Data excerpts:
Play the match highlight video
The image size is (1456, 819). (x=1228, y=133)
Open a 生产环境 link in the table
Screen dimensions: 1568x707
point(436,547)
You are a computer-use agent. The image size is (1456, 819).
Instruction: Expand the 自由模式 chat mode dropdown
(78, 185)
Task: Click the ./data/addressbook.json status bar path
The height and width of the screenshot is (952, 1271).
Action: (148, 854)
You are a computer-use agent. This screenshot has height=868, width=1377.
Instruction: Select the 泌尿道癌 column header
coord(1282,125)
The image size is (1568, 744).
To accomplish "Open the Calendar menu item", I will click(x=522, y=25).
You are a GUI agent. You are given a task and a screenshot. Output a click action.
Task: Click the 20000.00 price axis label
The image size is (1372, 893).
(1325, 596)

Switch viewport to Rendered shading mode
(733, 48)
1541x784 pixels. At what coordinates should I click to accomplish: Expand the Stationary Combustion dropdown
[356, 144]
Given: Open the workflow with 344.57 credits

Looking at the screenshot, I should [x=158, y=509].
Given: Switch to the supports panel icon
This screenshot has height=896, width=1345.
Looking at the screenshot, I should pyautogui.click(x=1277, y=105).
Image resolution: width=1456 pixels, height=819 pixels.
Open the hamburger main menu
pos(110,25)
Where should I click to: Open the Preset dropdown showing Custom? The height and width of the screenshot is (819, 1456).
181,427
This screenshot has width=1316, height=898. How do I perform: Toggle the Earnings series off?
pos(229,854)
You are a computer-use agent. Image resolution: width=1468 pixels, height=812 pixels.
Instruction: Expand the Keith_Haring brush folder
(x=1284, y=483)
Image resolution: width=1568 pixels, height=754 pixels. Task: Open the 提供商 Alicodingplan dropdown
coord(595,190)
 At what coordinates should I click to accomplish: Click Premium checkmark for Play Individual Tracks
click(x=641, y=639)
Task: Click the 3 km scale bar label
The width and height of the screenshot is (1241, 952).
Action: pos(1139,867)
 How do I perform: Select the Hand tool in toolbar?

◆ TASK
Write out all the data again, exactly as it appears.

◆ TASK RESULT
Play the match highlight video
The image size is (1456, 819). (x=1228, y=133)
Open a 生产环境 link in the table
Screen dimensions: 1568x707
point(436,547)
You are a computer-use agent. The image size is (1456, 819).
Instruction: Expand the 自由模式 chat mode dropdown
(78, 185)
Task: Click the ./data/addressbook.json status bar path
The height and width of the screenshot is (952, 1271).
Action: (148, 854)
You are a computer-use agent. This screenshot has height=868, width=1377.
Instruction: Select the 泌尿道癌 column header
coord(1282,125)
The image size is (1568, 744).
To accomplish "Open the Calendar menu item", I will click(x=522, y=25).
You are a GUI agent. You are given a task and a screenshot. Output a click action.
Task: Click the 20000.00 price axis label
The image size is (1372, 893).
(1325, 596)

Switch viewport to Rendered shading mode
(733, 48)
1541x784 pixels. At what coordinates should I click to accomplish: Expand the Stationary Combustion dropdown
[356, 144]
Given: Open the workflow with 344.57 credits

Looking at the screenshot, I should [x=158, y=509].
Given: Switch to the supports panel icon
This screenshot has height=896, width=1345.
Looking at the screenshot, I should pyautogui.click(x=1277, y=105).
Image resolution: width=1456 pixels, height=819 pixels.
Open the hamburger main menu
pos(110,25)
Where should I click to: Open the Preset dropdown showing Custom? The height and width of the screenshot is (819, 1456).
181,427
This screenshot has width=1316, height=898. How do I perform: Toggle the Earnings series off?
pos(229,854)
You are a computer-use agent. Image resolution: width=1468 pixels, height=812 pixels.
Instruction: Expand the Keith_Haring brush folder
(x=1284, y=483)
Image resolution: width=1568 pixels, height=754 pixels. Task: Open the 提供商 Alicodingplan dropdown
coord(595,190)
 At what coordinates should I click to accomplish: Click Premium checkmark for Play Individual Tracks
click(x=641, y=639)
Task: Click the 3 km scale bar label
The width and height of the screenshot is (1241, 952).
Action: pos(1139,867)
 How do I perform: Select the Hand tool in toolbar?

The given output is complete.